DIRECTIONS FOR THIS TASK:
Pick out each line below containing "dropdown".

(RECORDS PROVIDED begins)

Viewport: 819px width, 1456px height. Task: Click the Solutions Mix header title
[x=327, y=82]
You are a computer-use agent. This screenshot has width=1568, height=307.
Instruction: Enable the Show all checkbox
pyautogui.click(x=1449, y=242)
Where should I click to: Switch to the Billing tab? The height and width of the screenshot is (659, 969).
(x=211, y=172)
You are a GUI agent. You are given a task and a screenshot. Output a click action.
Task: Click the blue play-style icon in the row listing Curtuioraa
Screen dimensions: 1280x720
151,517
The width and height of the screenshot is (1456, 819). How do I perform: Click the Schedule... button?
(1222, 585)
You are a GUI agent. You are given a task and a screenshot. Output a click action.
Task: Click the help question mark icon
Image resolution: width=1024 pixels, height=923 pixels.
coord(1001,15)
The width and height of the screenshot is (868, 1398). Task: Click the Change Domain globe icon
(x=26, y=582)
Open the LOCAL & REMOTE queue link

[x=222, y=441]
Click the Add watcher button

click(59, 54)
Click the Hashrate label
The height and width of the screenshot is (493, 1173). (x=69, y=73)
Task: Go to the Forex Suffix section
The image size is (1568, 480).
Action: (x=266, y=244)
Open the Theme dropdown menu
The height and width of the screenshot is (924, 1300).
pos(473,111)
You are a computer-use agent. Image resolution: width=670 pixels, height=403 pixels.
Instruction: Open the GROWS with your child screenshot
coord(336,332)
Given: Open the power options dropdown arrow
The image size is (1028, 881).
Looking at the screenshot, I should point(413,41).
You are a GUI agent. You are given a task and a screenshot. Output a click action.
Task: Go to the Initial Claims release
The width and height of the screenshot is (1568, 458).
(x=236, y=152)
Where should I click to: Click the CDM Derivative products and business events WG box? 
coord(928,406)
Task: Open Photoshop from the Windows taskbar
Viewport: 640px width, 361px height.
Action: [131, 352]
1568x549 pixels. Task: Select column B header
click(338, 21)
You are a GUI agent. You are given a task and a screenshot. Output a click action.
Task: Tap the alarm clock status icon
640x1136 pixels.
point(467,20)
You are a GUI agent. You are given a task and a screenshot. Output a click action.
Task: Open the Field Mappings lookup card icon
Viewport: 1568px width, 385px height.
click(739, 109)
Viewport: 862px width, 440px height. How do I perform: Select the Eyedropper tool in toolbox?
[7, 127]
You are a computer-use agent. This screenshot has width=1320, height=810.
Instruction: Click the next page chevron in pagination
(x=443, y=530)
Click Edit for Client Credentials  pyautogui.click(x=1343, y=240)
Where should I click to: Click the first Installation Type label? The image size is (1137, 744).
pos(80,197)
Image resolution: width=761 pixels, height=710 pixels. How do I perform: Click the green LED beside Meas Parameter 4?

(RECORDS PROVIDED ends)

YOUR SOLUTION:
Open the Theme dropdown menu
Given: Open the power options dropdown arrow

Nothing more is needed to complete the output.